Hold up: What even is a pastry ruler? I first learned about these dead-simple tools when I was baking 300 sandwich cookies a week (do you sense a trend?) at a small café, and I ordered a set of my own when I grasped the enormity of my wedding cookie task. The rulers I bought come in a set of three Lifesaver-colored couples that are themselves 1/16-, 3/16-, and 1/4-inch thick. Select the thickness you want (1/4-inch for cookies, but maybe a bit thinner—like 3/16—for pie, and even thinner still for fondant or, godspeed, pasta) and position your dough in between a pair. When you move the rolling pin along them like a track, you’ll squish the dough into the exact thickness of the bars surrounding it, no thinner or thicker.

pastry ruler 2

Photo by Chelsie Craig

I favor the sturdy plastic rulers over the Silicone sets: Since Silicone is squishy, there’s a chance that if you Hulk out and push too hard, you’ll accidentally get a thinner dough than desired.

This is great because, let’s be real: When’s the last time you took a ruler to your dough and tried to measure its height?
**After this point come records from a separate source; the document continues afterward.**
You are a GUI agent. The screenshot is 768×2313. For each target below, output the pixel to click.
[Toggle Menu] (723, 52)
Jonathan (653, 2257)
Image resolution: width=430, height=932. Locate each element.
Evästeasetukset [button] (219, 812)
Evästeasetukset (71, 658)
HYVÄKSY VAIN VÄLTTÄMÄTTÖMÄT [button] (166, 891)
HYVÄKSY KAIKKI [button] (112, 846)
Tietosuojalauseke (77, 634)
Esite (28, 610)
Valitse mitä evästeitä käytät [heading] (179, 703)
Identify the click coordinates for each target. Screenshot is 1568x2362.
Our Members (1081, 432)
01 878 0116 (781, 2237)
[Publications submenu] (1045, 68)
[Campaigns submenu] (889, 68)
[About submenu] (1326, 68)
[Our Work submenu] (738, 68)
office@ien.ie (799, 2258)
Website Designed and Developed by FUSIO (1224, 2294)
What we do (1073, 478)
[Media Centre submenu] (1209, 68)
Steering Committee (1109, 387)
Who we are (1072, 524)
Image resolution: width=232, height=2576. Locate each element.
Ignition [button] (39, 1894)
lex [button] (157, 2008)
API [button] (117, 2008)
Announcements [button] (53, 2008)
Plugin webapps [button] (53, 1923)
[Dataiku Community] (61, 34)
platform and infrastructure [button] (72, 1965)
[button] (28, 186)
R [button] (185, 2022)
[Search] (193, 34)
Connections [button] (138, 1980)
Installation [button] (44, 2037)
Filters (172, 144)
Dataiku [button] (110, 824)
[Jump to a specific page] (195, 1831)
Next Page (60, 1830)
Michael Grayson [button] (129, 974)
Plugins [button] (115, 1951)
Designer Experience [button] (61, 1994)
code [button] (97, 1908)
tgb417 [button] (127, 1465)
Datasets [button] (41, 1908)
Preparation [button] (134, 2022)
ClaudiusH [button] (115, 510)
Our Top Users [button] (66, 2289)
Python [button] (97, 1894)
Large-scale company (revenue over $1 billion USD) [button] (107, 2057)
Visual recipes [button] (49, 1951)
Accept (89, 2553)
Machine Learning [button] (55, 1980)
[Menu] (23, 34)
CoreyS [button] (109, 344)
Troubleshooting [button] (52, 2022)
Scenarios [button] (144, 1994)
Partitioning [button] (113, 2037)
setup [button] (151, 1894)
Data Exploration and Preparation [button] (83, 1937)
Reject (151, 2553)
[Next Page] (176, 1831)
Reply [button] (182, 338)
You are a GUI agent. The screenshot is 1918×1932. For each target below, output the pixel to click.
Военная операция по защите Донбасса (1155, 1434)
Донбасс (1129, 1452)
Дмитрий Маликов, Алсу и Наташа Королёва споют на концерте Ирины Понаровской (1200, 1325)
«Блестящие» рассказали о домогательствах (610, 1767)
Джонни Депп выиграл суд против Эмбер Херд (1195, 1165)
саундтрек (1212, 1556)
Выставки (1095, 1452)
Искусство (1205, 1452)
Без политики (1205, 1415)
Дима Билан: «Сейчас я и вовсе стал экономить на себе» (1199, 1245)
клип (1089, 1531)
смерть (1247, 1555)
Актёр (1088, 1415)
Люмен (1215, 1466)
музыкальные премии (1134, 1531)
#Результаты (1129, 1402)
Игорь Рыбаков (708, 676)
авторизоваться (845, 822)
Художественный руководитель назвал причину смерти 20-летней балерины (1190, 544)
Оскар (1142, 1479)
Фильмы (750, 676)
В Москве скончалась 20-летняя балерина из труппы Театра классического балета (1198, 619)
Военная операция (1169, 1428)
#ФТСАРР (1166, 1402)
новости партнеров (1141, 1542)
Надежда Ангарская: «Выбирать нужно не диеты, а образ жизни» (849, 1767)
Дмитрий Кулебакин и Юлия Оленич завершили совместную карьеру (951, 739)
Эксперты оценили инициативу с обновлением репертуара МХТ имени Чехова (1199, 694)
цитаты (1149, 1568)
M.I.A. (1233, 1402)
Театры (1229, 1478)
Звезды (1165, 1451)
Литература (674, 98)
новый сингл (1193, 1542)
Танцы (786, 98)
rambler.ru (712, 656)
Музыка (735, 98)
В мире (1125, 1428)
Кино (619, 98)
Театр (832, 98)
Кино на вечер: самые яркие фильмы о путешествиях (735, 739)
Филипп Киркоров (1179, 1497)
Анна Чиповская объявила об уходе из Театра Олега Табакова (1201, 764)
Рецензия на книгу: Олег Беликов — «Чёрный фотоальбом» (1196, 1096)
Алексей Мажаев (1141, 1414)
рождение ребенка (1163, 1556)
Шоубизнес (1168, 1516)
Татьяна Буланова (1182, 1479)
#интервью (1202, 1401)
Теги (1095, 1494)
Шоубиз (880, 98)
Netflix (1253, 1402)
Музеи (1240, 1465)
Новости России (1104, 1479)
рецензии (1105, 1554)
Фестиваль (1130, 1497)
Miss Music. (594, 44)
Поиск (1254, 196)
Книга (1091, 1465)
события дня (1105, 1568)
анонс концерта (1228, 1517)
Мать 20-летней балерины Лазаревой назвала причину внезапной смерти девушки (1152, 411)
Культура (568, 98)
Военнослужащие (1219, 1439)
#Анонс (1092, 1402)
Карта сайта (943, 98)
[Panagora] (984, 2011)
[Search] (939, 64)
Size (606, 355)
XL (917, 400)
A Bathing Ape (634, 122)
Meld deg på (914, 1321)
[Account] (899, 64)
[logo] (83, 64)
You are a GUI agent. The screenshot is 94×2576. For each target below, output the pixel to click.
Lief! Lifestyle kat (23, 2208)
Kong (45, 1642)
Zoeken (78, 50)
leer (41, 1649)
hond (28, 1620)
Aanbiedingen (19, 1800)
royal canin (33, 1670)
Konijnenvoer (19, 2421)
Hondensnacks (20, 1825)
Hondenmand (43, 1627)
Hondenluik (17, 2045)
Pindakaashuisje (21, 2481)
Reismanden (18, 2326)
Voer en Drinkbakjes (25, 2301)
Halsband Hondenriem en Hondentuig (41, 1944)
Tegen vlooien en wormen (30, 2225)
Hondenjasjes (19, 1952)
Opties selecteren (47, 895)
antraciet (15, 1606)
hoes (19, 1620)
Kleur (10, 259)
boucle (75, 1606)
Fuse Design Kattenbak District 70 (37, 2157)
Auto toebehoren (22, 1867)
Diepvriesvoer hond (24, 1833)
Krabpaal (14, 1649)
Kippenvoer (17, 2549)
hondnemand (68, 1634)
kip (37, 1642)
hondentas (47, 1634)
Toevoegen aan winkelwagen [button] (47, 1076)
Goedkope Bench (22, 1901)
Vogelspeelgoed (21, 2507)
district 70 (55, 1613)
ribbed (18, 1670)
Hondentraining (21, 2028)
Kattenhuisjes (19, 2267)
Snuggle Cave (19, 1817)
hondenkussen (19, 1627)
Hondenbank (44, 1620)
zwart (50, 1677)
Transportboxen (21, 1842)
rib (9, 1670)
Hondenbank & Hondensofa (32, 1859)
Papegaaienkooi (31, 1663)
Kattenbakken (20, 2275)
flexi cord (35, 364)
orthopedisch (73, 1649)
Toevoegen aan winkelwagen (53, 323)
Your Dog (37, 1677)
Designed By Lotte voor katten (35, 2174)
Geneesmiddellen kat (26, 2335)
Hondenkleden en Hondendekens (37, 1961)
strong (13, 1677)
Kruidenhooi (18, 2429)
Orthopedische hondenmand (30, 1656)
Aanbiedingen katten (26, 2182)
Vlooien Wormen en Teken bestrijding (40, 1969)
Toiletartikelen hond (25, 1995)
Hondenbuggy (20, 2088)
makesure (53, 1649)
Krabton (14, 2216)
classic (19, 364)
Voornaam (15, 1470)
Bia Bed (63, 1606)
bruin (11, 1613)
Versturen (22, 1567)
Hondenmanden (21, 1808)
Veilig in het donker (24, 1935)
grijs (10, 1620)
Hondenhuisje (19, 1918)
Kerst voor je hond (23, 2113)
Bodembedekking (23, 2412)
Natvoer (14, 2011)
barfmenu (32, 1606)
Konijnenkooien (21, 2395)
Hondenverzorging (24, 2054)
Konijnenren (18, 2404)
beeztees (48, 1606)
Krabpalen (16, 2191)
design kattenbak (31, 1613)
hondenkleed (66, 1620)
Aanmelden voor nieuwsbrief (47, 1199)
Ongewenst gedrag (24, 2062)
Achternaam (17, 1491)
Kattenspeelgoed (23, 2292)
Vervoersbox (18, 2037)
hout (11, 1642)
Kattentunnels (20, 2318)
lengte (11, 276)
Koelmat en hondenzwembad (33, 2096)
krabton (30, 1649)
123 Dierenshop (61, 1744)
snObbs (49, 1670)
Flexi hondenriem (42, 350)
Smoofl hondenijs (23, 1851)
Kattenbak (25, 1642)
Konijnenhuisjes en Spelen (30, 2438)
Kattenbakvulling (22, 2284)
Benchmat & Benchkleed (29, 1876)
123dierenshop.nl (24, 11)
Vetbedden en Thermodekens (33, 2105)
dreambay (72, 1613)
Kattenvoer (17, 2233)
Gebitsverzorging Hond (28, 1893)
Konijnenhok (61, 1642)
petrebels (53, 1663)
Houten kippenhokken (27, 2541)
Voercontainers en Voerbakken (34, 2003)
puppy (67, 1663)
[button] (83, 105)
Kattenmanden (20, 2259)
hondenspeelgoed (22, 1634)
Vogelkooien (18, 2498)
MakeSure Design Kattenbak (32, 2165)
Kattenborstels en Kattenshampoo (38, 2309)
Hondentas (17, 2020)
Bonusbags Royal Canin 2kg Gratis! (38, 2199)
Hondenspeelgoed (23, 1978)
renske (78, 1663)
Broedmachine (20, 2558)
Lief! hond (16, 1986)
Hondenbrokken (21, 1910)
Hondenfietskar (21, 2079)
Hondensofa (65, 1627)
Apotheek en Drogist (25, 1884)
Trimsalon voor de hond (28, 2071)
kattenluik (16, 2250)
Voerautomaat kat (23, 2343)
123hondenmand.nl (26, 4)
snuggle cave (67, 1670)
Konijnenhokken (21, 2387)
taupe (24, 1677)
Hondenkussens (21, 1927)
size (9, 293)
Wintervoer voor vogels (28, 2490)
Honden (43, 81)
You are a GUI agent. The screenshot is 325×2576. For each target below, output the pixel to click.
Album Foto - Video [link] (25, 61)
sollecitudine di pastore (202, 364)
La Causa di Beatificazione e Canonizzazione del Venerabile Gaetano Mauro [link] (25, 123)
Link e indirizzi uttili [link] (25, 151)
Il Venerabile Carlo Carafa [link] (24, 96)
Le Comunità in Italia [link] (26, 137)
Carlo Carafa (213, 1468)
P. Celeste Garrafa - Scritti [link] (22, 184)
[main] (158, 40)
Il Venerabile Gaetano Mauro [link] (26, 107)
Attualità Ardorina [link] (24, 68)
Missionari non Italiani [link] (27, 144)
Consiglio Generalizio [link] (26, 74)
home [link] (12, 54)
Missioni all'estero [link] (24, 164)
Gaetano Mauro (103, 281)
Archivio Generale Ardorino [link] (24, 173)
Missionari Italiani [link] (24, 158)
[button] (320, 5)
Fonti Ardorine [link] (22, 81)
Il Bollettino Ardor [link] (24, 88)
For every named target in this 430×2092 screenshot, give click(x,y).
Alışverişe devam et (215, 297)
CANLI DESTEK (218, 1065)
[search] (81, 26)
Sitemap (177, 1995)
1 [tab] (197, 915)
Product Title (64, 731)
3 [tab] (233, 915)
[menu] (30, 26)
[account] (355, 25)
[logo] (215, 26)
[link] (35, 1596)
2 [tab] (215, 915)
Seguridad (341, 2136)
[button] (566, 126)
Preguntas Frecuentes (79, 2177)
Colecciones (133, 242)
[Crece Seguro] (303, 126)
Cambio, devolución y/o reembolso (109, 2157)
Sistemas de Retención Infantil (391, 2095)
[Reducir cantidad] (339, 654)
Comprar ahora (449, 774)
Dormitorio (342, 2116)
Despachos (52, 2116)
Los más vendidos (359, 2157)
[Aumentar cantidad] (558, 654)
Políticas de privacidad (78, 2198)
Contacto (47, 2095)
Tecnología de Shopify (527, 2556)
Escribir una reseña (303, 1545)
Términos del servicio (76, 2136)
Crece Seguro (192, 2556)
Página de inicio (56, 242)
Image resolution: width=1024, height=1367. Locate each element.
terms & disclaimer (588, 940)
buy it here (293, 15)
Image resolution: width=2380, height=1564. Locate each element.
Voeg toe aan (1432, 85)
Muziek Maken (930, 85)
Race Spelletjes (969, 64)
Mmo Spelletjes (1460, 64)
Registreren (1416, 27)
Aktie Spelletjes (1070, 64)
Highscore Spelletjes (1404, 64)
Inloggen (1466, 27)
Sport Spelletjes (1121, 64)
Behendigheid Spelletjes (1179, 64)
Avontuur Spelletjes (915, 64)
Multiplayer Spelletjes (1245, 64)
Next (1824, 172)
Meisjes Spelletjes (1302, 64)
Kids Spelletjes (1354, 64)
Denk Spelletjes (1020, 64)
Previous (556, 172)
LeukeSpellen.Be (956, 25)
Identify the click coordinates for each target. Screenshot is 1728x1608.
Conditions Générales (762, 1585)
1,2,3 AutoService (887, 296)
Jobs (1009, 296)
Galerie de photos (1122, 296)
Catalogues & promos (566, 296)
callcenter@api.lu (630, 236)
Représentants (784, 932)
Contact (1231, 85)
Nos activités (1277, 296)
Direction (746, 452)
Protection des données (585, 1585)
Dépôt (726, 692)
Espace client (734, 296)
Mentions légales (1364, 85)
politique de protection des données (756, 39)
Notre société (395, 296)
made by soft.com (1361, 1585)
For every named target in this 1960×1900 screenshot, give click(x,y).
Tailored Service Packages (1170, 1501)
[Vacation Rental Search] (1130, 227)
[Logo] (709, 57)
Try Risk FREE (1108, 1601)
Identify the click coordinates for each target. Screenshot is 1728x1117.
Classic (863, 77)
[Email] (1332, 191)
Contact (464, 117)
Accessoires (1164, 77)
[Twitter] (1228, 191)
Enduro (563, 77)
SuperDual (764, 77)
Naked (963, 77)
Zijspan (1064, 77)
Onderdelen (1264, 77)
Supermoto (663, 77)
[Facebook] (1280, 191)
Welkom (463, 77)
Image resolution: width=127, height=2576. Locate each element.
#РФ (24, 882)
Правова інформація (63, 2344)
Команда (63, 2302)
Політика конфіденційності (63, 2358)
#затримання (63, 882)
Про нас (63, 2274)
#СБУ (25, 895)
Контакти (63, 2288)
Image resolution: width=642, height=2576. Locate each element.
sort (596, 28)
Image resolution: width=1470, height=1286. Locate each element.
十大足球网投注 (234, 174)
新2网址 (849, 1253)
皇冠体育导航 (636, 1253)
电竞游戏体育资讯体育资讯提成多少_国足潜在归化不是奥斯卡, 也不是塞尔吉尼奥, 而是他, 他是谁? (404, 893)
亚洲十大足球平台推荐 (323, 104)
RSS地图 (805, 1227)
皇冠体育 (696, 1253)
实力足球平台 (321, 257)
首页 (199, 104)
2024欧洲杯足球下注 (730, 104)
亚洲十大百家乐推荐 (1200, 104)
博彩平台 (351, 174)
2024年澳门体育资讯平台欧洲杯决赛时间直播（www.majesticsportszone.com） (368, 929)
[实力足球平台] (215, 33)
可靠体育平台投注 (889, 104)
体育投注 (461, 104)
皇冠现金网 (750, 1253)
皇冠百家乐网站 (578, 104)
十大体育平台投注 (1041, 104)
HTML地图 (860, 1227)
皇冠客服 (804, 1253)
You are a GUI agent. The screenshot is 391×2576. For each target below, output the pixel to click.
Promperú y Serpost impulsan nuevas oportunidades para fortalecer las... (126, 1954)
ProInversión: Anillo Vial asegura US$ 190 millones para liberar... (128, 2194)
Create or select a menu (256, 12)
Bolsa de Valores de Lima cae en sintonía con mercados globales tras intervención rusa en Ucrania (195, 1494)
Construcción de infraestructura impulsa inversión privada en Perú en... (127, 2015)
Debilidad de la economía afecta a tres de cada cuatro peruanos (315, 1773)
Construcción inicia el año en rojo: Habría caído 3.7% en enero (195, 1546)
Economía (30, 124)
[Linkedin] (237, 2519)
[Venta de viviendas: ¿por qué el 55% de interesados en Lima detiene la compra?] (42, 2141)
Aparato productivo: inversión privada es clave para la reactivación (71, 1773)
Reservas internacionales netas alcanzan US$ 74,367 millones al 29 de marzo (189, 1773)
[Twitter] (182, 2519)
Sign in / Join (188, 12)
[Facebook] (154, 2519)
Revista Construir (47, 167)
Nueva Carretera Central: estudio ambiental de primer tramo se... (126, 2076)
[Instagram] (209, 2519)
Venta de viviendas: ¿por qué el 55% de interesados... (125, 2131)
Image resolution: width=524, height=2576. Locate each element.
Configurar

It’s impossible! And can anyone who doesn’t roll dough on the reg visualize the difference between 1/4 inch and 1/8 inch? That’s crazy talk! The pastry rulers guarantee that you’ve rolled an even slab of dough to the thickness specified by the recipe, which means that baking times will be more reliable, elusive textures (crispy or flaky or tender) will be more achievable, and cookie batches will bake more evenly.

Sure, pastry rulers aren’t the only path to uniform dough, but they are the most versatile. The alternatives include Silicone rings that screw into a corresponding pin, elevating it the desired height above the work surface, and the Epicurious-endorsed J.K. Adams Lovely Rolling Pin, a beautiful pin ingeniously designed to yield 1/4-inch dough every time. (Or, get a set that includes a sibling 1/8-inch pin). With both of these designs, the issue is the same: You’re stuck with a speciality pin that probably can’t be used in every single way you’d like. And before you know it, you’ll end up with a whole drawer of rolling pins, and who has space for that?

I’d rather have a singular fancy stick—dead-simple but exceedingly useful—in my drawer, just so long as I also have the pastry rulers that make me feel like a card-carrying Cookier ready for CookieCon.